> [TASK TO COMPLETE]
The string "computer" may appear in lines of the entries below. Report how many lines hold it, with only the number.

[Records from a collection]
+ + +

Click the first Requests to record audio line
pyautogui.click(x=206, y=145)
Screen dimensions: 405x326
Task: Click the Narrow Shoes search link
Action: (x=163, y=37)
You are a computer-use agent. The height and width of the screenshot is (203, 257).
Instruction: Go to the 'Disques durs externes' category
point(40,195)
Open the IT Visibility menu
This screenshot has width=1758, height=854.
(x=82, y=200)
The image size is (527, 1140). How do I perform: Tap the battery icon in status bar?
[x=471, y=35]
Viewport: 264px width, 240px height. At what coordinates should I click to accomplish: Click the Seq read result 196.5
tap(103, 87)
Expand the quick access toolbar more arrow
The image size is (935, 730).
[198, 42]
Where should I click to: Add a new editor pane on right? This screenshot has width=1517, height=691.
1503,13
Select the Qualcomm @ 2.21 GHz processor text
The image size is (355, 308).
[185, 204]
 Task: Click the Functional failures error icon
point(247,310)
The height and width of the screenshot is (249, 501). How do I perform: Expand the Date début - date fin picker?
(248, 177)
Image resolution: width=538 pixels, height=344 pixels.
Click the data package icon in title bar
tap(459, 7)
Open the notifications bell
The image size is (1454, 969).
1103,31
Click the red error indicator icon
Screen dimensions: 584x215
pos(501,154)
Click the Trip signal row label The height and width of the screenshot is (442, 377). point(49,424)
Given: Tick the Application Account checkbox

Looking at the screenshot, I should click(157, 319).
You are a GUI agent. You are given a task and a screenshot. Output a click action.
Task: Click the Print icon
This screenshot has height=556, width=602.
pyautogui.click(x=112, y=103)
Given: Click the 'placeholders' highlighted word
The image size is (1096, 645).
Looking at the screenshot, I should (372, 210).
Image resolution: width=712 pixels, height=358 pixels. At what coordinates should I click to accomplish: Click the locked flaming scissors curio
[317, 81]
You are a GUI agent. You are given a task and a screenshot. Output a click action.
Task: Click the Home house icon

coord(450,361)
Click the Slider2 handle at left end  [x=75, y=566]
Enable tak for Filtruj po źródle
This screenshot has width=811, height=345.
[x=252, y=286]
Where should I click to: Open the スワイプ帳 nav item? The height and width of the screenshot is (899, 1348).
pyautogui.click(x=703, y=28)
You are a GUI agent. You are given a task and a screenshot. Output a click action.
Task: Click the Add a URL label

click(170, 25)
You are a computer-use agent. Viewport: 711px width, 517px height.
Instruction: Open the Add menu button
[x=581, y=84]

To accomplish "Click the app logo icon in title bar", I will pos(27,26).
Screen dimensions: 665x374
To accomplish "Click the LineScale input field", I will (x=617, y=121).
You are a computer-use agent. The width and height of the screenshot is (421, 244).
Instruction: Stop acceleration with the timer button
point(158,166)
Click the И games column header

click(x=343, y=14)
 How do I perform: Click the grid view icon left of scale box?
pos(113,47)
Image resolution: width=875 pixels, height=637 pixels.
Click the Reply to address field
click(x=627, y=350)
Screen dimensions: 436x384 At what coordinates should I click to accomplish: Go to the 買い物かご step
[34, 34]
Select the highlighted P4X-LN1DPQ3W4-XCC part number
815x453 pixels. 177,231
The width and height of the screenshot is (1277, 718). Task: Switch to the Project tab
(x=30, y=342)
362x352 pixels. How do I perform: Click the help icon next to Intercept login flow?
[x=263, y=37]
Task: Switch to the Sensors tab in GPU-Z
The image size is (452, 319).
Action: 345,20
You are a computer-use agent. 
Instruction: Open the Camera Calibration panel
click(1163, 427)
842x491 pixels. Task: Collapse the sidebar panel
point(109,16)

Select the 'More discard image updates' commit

+ + +

> [RESULT OF THIS TASK]
4